Once they had him detained, officers stated they believed Neeley was going to try to harm them because he was tensing his arm muscles as if preparing to throw a punch and he verbally threatened him. Officers responded by making threaten statements to Neeley for nearly 13 minutes, telling him there were three of them, he would get beaten and he would “kiss the ground.”
Neeley was subsequently charged with Level 6 felony intimidation and resisting law enforcement as a Class A misdemeanor. He filed a motion to suppress, claiming the police lacked authority to stop or search him under the Fourth Amendment.
The motion was denied but at trial, the court granted Neeley a continuing objection to the officers’ testimony.

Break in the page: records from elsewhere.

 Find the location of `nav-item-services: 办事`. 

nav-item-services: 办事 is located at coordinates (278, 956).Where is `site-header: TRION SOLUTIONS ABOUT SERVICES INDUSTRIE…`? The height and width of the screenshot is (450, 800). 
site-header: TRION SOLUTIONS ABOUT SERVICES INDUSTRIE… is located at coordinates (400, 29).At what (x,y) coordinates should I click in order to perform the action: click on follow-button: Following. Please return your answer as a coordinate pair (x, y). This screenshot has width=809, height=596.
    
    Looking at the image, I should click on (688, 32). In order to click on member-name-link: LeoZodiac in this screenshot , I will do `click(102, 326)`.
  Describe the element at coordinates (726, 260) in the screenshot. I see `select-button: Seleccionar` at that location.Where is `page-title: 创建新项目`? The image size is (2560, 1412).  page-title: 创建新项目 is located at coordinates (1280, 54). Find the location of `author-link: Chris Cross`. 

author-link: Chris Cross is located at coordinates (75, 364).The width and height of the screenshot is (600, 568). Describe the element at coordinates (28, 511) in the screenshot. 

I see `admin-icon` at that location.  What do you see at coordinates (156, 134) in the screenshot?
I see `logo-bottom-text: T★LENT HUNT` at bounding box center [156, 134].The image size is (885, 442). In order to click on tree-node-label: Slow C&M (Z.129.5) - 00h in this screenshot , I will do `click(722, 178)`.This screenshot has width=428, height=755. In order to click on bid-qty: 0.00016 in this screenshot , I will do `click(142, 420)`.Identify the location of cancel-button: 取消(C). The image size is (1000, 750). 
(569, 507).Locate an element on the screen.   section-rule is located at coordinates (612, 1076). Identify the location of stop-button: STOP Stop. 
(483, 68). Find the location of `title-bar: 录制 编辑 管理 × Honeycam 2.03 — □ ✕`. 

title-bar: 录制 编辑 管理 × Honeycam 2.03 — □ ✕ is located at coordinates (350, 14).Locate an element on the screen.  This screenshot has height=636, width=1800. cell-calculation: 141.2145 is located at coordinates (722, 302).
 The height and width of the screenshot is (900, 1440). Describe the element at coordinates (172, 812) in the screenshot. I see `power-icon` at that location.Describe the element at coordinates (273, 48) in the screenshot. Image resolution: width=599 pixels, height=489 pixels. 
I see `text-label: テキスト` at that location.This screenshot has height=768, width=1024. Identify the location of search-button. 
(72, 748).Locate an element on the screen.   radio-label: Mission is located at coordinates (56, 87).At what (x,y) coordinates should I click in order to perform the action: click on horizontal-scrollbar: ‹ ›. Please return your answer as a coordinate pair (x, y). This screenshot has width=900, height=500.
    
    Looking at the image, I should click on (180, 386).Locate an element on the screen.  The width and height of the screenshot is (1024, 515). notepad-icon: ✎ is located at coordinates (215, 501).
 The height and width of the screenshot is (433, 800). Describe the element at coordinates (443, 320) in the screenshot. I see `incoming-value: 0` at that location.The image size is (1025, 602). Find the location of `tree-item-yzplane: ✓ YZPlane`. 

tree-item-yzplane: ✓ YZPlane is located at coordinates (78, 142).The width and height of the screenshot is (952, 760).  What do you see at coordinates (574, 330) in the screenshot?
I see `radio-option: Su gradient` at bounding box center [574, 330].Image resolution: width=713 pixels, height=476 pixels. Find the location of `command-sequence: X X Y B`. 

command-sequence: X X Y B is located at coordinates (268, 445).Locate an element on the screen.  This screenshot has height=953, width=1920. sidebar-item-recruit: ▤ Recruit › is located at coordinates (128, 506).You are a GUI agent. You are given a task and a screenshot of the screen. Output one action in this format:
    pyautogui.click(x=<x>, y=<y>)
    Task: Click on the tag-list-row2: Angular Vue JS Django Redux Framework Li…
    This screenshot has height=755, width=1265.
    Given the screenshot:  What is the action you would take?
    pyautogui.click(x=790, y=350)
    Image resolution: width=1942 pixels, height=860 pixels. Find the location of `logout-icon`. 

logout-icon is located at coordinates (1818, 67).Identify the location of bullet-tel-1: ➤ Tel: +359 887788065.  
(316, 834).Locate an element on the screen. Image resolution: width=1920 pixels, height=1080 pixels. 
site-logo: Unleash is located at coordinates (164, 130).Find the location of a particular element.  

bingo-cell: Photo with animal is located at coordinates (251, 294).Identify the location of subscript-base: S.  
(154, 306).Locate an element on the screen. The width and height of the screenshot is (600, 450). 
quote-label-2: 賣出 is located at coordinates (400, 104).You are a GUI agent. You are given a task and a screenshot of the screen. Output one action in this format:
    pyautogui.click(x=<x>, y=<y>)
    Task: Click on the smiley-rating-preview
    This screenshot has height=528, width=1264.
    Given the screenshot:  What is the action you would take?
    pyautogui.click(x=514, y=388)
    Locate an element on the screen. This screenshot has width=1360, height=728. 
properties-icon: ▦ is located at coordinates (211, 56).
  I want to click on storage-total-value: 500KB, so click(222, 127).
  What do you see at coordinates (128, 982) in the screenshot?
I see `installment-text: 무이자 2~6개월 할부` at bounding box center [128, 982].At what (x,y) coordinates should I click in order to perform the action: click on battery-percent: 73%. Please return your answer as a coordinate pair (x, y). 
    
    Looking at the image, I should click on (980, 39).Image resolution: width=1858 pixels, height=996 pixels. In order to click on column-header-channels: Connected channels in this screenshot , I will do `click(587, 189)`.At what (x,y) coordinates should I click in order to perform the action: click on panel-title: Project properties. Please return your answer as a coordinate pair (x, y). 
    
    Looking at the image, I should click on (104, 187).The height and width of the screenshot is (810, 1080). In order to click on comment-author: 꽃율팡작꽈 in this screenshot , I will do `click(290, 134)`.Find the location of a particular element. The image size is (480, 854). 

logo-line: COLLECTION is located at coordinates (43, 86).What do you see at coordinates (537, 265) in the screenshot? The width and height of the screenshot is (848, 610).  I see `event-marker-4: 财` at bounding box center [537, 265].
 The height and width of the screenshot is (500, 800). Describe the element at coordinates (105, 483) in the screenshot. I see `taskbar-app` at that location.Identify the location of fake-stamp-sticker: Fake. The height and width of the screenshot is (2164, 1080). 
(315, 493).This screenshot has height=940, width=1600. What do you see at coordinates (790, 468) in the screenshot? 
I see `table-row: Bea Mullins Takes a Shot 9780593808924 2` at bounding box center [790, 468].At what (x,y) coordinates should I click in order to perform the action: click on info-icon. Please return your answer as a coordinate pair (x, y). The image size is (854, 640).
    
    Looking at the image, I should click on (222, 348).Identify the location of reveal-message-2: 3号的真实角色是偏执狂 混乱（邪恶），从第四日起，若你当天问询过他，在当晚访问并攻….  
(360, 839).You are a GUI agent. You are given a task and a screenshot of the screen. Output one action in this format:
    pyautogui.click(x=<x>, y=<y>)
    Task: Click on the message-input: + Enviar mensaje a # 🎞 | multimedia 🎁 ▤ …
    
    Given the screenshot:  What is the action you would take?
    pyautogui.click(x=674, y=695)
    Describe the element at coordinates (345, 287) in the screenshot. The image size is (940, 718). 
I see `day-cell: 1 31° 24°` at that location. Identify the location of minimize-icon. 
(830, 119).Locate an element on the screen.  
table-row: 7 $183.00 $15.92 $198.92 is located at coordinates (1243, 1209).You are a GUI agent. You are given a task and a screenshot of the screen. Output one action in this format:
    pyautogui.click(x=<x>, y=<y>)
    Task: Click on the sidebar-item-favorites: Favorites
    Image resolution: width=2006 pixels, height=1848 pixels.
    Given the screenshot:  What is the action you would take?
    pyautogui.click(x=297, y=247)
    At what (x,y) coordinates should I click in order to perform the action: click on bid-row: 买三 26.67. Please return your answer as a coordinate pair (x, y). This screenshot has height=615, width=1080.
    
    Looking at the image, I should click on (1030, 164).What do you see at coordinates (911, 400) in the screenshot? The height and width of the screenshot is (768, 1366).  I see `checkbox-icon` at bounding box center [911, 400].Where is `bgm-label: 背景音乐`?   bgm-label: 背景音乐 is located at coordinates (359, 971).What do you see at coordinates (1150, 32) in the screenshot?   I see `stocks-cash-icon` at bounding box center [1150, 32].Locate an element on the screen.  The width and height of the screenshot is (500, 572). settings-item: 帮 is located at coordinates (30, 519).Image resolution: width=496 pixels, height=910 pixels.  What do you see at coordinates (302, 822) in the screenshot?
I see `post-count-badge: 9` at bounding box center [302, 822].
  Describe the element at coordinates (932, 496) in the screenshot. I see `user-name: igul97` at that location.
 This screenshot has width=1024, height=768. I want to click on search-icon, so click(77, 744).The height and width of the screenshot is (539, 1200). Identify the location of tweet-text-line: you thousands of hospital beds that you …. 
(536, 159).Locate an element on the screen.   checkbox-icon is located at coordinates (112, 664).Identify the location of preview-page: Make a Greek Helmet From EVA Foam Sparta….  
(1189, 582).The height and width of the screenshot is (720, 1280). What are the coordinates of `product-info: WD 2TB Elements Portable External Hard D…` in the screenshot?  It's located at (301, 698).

The defense argued the testimony was fruit of the poisonous tree that came from the arrest that was unlawful and made without probable cause.
A unanimous Court of Appeals agreed with Neeley and reversed his convictions in Christopher A. Neeley v. State of Indiana, 20A03-1511-CR-1909.
The appellate panel found that under Gaddie v. State, 10 N.E.3d 1249 (Ind. 2014), law enforcement did not have a “reasonable suspicion” for the stop, so Neeley had every right to continue walking despite the command to halt.
In addition, the judges noted the U.S. Supreme Court’s 2015 ruling in Rodriguez v. United States, – U.S. — 135 S. Ct. 1609, 1612 (2015), which held that a police stop that exceeds the time needed to handle the matter at hand violated the Constitution’s provision against unreasonable seizures. The Court of Appeals found the criminal conduct with which Neeley was charged occurred after the stop had progressed from lawful traffic detention to an unlawful seizure.
Writing for the court, Judge Elaine Brown concluded, “Thus even if the stop constituted a lawful traffic detention, our conclusion would be the same, that the court abused its discretion in admitting into evidence the relevant officer testimony.”